Statistics for 30-run evolutions for different algorithms
Multiple locomotion patterns can be found in one evolution run using BSB-PSO. In fact, some results contain all the locomotion patterns, as illustrated in Figure 11: motion like a caterpillar, roll dynamically or statically, moving modules from backwards to forwards, twist-scrolling, sidewinding, etc. Moreover, most solutions from OB-PSO (PSO and SPSO) converged on a few patterns, such as rolling and udulatory motion. Gait snapshots of twist-scrolling are shown in Figure 12(a). This pattern is mostly found in BSB-PSO, while SPSO only converges on this pattern four runs (out of 30 runs). Figure 12(b) shows circular movement, which is only found in BSB-PSO. This is because the speed of this pattern is low and OB-PSO does not reward it. Furthermore, BSB-PSO rewards different gaits, and circular movement was taken as a different pattern and stored in the results. Many simulation videos can be seen on the website: http://i.youku.com/hitrobot.

Multiple locomotion patterns of a worm configuration

Snapshots of the selected motion patterns
6. Discussion and future work
The BSB search takes behaviour sparseness as a fitness value. It discards the philosophy of searching-for-the-best. Instead, it searches for behavioural diversity. In the gene space, the solutions that satisfy certain objectives are rare, and their corresponding behaviours are also sparse. Based on this mechanism, the solution fulfilling the final objective can be included in the archive. For this paper - and only if searching for high speed - performing some iterations of OB-PSO after BSB-PSO may yield solutions with higher speed. This will constitute our future work, i.e., combining BSB-PSO with OB-PSO more efficiently.

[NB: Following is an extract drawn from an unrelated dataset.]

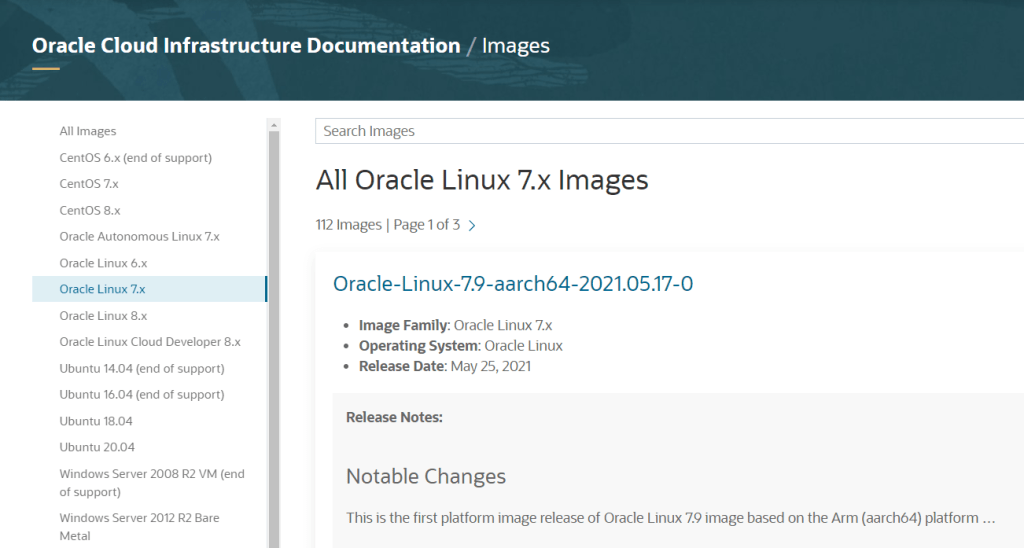Screen dimensions: 1024x548
Task: Select Oracle Autonomous Linux 7.x
Action: tap(139, 237)
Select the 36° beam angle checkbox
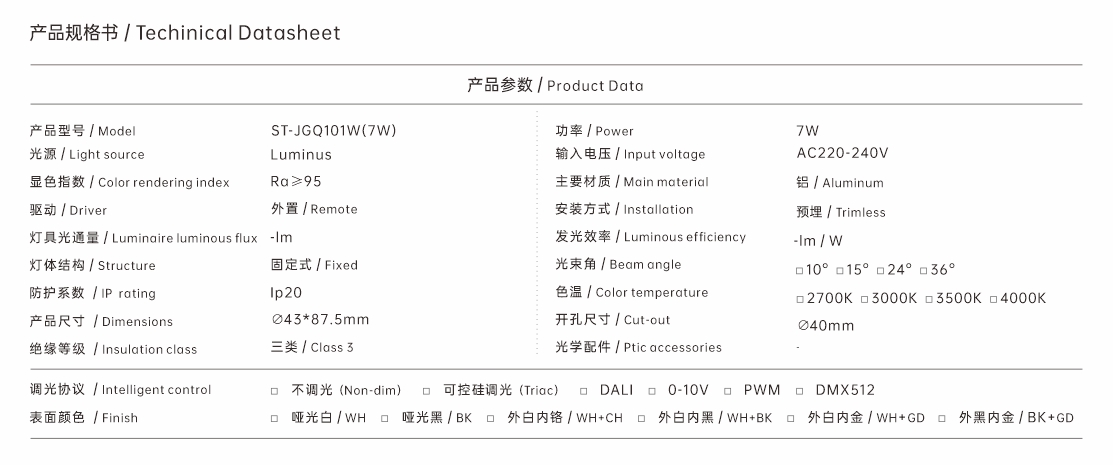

The behaviour definition and behavioural distance metric also have a great impact on the BSB search algorithm. In future, we will study the rules for selecting behaviour definitions according to evolutionary tasks. On the other hand, the BSB search found a wide range of new behaviours; this is very useful for addressing multiple locomotion patterns for SRRs. In Section 5, the results demonstrate that multiple locomotion patterns can be discovered for eight-module worm configurations. Such diversity of behaviours is well-maintained based on the definition of behaviour; however, locomotion patterns are hard to separate. The next step is to automatically identify and classify multiple locomotion patterns for UBot SRRs.
SRRs have variable configurations. Considering configuration as part of behaviour characterization and co-evolution could be executed in the future. This may allow for the discovery of more and different configurations with vivid motion patterns beyond our imagination.
7. Conclusion
This paper analysed the characterizations of locomotion evolution for a UBot SRR. A PSO algorithm is revised based on behaviour sparseness. In our developed dynamic simulator, the feasibility of locomotion evolution is proven for a SRR using a modified algorithm. The comparative results showed that, for some searching tasks, the algorithm is more robust in avoiding a local optimum. The flexibility of the behaviour-definition for the algorithm is also verified. The results show that searching for high-speed motion and discovering multiple locomotion patterns at the same time can be addressed well by this algorithm.
Footnotes
8. Acknowledgements
This research is supported by the National Natural Science Foundation of China (Grant No. 60273316).